## Excerpted passage

--- --- ---

American novelist and journalist

Michael Grothaus (born August 1977) is an American novelist and journalist. He is best known for the novel Beautiful Shining People and for his writing about internet subcultures in the digital age.

== Biography ==

Michael Grothaus was born in Saint Louis, Missouri in 1977. In 1998 he began attending Columbia College in Chicago where he studied film and journalism. During his college years he started writing for Screen magazine, covering the local Chicago film industry. After graduating Grothaus took an internship with 20th Century Fox at the Cannes Film Festival in Cannes, France. He would later use this experience as a basis for his first novel

During his early 20s Grothaus worked for the Art Institute of Chicago, eventually writing and directing a children's film for them. Grothaus then left the creative fields to pursue a career with Apple. In 2007 he moved to London to study creative writing at the University of London, where he earned his MA in creative writing with Distinction. Shortly after graduating he returned to journalism. His writing has appeared in Fast Company, The Irish Times, Litro Magazine, Vice, The Guardian, Engadget, Know Your Mobile, among others.

== Journalism ==

Grothaus began his journalism career covering the Chicago film industry for Screen magazine. He then moved into technology journalism, writing for popular websites including TUAW, Engadget, and nationals including The Guardian. However, Grothaus is best known for his regular writings about creativity and subcultures in the digital age for Vice and Fast Company. Specifically he has written extensively on the enigmatic online organization Cicada 3301. He also writes frequently about the convergence of sex, pornography, and technology, including the subculture of fake celebrity pornography.

--- --- ---

## Information supplied
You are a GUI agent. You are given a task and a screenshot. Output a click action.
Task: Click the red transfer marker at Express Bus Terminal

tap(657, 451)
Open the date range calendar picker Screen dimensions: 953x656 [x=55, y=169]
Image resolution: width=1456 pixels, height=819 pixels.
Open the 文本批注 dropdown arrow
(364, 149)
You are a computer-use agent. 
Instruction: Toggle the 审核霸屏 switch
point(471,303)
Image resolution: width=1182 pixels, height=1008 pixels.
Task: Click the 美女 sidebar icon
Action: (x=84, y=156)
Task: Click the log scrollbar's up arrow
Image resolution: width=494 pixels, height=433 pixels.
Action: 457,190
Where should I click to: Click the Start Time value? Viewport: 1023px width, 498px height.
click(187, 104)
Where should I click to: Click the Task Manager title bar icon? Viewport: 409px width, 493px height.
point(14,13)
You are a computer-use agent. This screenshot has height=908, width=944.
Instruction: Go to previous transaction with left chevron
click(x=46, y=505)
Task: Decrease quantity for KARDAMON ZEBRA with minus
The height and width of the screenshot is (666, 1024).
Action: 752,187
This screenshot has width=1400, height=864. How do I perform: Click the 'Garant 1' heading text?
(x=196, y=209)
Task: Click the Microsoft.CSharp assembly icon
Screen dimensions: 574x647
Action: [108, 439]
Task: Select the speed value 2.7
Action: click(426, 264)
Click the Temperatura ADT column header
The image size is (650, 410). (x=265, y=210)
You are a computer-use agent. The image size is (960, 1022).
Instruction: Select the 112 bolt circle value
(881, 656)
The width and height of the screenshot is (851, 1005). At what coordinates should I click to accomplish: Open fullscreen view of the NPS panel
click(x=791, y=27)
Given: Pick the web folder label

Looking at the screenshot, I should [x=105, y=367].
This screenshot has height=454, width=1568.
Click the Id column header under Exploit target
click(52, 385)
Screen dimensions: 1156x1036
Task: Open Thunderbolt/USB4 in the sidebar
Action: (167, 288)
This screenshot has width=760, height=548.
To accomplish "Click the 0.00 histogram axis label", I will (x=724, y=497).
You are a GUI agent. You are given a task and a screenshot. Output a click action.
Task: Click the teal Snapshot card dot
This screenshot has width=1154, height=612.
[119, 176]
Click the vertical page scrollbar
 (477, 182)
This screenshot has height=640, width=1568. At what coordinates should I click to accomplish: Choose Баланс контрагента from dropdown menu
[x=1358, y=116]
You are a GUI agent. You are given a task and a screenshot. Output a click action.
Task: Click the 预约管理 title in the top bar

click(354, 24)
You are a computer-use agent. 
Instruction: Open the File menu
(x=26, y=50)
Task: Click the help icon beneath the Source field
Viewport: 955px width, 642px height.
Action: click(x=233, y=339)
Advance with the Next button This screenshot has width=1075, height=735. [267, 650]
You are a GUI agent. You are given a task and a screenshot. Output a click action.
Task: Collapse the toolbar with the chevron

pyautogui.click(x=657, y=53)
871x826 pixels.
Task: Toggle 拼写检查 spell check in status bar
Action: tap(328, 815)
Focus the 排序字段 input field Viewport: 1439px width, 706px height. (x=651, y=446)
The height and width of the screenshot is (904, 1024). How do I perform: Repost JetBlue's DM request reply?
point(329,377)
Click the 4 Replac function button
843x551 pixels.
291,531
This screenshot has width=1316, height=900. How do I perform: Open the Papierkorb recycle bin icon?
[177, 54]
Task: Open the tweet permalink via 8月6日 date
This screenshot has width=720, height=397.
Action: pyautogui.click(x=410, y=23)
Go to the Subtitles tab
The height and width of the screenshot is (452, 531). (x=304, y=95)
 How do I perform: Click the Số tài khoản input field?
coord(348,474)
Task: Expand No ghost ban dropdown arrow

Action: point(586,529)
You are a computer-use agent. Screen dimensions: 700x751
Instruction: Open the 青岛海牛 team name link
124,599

--- --- ---

## Task set
A) According to the Michael Grothaus biography, which online organization has he written about extensively?
B) Carry on the Michael Grothaus biography, picking up right after its final sentence.

## Exercise answers
A) Cicada 3301.

B)
== Fiction ==

Grothaus' debut novel is Epiphany Jones. It was acquired by Orenda Books in 2015 and was published in June 2016. The Bookseller described the novel as "an energetic, inventive, gritty and deeply moving thriller cum dark comedy, Epiphany Jones addresses the challenging subject of sex trafficking in a powerful narrative driven by exceptionally well-drawn, unforgettable protagonists." The Sunday Express named Epiphany Jones as one of the 'Best Reads for the Summer', calling it "gloriously funny but dark as hell." The Guardian named it one of the best recent novels, saying Epiphany Jones is "complex, inventive and a genuine shocker, this is the very opposite of a 'comfort' read." Literary critic Maxim Jakubowski called Epiphany Jones "a truly impressive debut" and "a twisting tale at the same time realistically gripping and sardonic" and praised Grothaus' writing for having "a delicate fluency which contrasts with the depravity of his subject matter." The New York Daily News said Epiphany Jones "is a captivating story that manages to be funny, sinister and surprising" and praised Grothaus' main characters as "complex and well-rounded—equal parts sympathetic, mad and maddening."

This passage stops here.